**WHAT YOU NEED TO DO**
Each record that follows must be printed exactly as given.

-------- GIVEN RECORDS

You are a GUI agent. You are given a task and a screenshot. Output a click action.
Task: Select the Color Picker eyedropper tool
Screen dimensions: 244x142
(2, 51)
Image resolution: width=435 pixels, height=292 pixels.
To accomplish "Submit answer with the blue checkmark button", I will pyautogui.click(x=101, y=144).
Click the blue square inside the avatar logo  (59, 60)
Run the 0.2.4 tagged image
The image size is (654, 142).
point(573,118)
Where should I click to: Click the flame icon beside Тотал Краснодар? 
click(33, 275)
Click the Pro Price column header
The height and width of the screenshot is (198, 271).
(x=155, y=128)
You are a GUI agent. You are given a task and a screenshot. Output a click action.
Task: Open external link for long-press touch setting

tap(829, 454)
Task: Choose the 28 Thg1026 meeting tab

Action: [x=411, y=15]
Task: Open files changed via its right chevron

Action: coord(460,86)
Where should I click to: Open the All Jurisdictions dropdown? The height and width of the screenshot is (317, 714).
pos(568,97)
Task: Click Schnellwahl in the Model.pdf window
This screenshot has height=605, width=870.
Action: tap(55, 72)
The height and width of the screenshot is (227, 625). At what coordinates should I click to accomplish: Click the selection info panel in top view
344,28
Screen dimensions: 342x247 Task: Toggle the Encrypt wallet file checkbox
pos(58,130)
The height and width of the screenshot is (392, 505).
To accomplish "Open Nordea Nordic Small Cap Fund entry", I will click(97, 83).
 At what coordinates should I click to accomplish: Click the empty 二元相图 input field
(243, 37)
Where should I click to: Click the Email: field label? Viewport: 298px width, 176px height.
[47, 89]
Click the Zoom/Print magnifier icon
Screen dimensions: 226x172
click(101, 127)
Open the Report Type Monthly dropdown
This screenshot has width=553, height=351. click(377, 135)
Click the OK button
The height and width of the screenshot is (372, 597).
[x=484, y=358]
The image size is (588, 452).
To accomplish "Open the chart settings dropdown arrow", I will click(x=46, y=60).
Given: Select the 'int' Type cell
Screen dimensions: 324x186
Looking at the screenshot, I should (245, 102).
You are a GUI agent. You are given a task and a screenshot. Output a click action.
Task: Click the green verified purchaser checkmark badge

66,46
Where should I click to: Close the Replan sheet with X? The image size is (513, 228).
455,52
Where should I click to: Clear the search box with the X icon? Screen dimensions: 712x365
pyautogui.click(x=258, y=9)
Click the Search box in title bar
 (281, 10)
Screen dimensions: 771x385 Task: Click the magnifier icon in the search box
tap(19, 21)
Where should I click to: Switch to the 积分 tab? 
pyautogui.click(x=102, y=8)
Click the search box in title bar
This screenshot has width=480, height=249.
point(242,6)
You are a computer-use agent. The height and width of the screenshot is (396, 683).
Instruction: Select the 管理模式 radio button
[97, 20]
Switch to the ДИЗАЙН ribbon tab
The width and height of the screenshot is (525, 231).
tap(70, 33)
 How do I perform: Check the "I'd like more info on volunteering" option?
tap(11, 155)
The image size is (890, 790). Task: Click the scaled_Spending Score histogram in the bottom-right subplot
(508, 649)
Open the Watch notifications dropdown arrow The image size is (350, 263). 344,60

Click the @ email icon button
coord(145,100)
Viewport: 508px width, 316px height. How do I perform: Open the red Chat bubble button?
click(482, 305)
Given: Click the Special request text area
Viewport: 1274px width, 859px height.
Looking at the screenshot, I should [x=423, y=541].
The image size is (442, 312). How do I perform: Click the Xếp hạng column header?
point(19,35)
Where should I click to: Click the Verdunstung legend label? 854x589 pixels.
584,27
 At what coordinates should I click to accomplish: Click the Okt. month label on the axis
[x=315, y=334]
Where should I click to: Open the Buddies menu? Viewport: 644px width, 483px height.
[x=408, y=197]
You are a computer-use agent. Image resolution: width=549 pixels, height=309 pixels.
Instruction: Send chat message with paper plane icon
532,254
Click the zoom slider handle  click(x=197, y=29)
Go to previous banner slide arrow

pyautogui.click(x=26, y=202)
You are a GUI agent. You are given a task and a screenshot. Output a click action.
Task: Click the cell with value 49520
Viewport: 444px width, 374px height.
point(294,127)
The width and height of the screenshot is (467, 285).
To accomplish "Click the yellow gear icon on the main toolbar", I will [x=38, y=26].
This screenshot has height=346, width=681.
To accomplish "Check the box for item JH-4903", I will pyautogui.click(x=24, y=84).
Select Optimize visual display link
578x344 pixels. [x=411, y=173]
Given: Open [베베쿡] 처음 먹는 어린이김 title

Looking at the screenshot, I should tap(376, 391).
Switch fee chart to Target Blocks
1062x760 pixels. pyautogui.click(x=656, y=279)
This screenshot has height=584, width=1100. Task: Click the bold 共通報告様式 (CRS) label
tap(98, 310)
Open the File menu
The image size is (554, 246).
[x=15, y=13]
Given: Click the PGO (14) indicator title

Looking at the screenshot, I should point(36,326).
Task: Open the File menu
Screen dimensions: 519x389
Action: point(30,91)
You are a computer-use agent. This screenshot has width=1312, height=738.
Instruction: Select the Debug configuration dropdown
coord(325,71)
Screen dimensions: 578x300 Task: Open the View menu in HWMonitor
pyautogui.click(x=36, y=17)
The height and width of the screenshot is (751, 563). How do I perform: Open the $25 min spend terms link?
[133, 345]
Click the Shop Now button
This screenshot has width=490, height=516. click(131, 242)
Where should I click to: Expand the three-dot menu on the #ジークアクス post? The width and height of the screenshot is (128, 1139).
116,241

----------------

**WORKED SOLUTION**
You are a GUI agent. You are given a task and a screenshot. Output a click action.
Task: Select the Color Picker eyedropper tool
Screen dimensions: 244x142
(2, 51)
Image resolution: width=435 pixels, height=292 pixels.
To accomplish "Submit answer with the blue checkmark button", I will pyautogui.click(x=101, y=144).
Click the blue square inside the avatar logo  (59, 60)
Run the 0.2.4 tagged image
The image size is (654, 142).
point(573,118)
Where should I click to: Click the flame icon beside Тотал Краснодар? 
click(33, 275)
Click the Pro Price column header
The height and width of the screenshot is (198, 271).
(x=155, y=128)
You are a GUI agent. You are given a task and a screenshot. Output a click action.
Task: Open external link for long-press touch setting

tap(829, 454)
Task: Choose the 28 Thg1026 meeting tab

Action: [x=411, y=15]
Task: Open files changed via its right chevron

Action: coord(460,86)
Where should I click to: Open the All Jurisdictions dropdown? The height and width of the screenshot is (317, 714).
pos(568,97)
Task: Click Schnellwahl in the Model.pdf window
This screenshot has height=605, width=870.
Action: tap(55, 72)
The height and width of the screenshot is (227, 625). At what coordinates should I click to accomplish: Click the selection info panel in top view
344,28
Screen dimensions: 342x247 Task: Toggle the Encrypt wallet file checkbox
pos(58,130)
The height and width of the screenshot is (392, 505).
To accomplish "Open Nordea Nordic Small Cap Fund entry", I will click(97, 83).
 At what coordinates should I click to accomplish: Click the empty 二元相图 input field
(243, 37)
Where should I click to: Click the Email: field label? Viewport: 298px width, 176px height.
[47, 89]
Click the Zoom/Print magnifier icon
Screen dimensions: 226x172
click(101, 127)
Open the Report Type Monthly dropdown
This screenshot has width=553, height=351. click(377, 135)
Click the OK button
The height and width of the screenshot is (372, 597).
[x=484, y=358]
The image size is (588, 452).
To accomplish "Open the chart settings dropdown arrow", I will click(x=46, y=60).
Given: Select the 'int' Type cell
Screen dimensions: 324x186
Looking at the screenshot, I should (245, 102).
You are a GUI agent. You are given a task and a screenshot. Output a click action.
Task: Click the green verified purchaser checkmark badge

66,46
Where should I click to: Close the Replan sheet with X? The image size is (513, 228).
455,52
Where should I click to: Clear the search box with the X icon? Screen dimensions: 712x365
pyautogui.click(x=258, y=9)
Click the Search box in title bar
 (281, 10)
Screen dimensions: 771x385 Task: Click the magnifier icon in the search box
tap(19, 21)
Where should I click to: Switch to the 积分 tab? 
pyautogui.click(x=102, y=8)
Click the search box in title bar
This screenshot has width=480, height=249.
point(242,6)
You are a computer-use agent. The height and width of the screenshot is (396, 683).
Instruction: Select the 管理模式 radio button
[97, 20]
Switch to the ДИЗАЙН ribbon tab
The width and height of the screenshot is (525, 231).
tap(70, 33)
 How do I perform: Check the "I'd like more info on volunteering" option?
tap(11, 155)
The image size is (890, 790). Task: Click the scaled_Spending Score histogram in the bottom-right subplot
(508, 649)
Open the Watch notifications dropdown arrow The image size is (350, 263). 344,60

Click the @ email icon button
coord(145,100)
Viewport: 508px width, 316px height. How do I perform: Open the red Chat bubble button?
click(482, 305)
Given: Click the Special request text area
Viewport: 1274px width, 859px height.
Looking at the screenshot, I should [x=423, y=541].
The image size is (442, 312). How do I perform: Click the Xếp hạng column header?
point(19,35)
Where should I click to: Click the Verdunstung legend label? 854x589 pixels.
584,27
 At what coordinates should I click to accomplish: Click the Okt. month label on the axis
[x=315, y=334]
Where should I click to: Open the Buddies menu? Viewport: 644px width, 483px height.
[x=408, y=197]
You are a computer-use agent. Image resolution: width=549 pixels, height=309 pixels.
Instruction: Send chat message with paper plane icon
532,254
Click the zoom slider handle  click(x=197, y=29)
Go to previous banner slide arrow

pyautogui.click(x=26, y=202)
You are a GUI agent. You are given a task and a screenshot. Output a click action.
Task: Click the cell with value 49520
Viewport: 444px width, 374px height.
point(294,127)
The width and height of the screenshot is (467, 285).
To accomplish "Click the yellow gear icon on the main toolbar", I will [x=38, y=26].
This screenshot has height=346, width=681.
To accomplish "Check the box for item JH-4903", I will pyautogui.click(x=24, y=84).
Select Optimize visual display link
578x344 pixels. [x=411, y=173]
Given: Open [베베쿡] 처음 먹는 어린이김 title

Looking at the screenshot, I should tap(376, 391).
Switch fee chart to Target Blocks
1062x760 pixels. pyautogui.click(x=656, y=279)
This screenshot has height=584, width=1100. Task: Click the bold 共通報告様式 (CRS) label
tap(98, 310)
Open the File menu
The image size is (554, 246).
[x=15, y=13]
Given: Click the PGO (14) indicator title

Looking at the screenshot, I should point(36,326).
Task: Open the File menu
Screen dimensions: 519x389
Action: point(30,91)
You are a computer-use agent. This screenshot has width=1312, height=738.
Instruction: Select the Debug configuration dropdown
coord(325,71)
Screen dimensions: 578x300 Task: Open the View menu in HWMonitor
pyautogui.click(x=36, y=17)
The height and width of the screenshot is (751, 563). How do I perform: Open the $25 min spend terms link?
[133, 345]
Click the Shop Now button
This screenshot has width=490, height=516. click(131, 242)
Where should I click to: Expand the three-dot menu on the #ジークアクス post? The width and height of the screenshot is (128, 1139).
116,241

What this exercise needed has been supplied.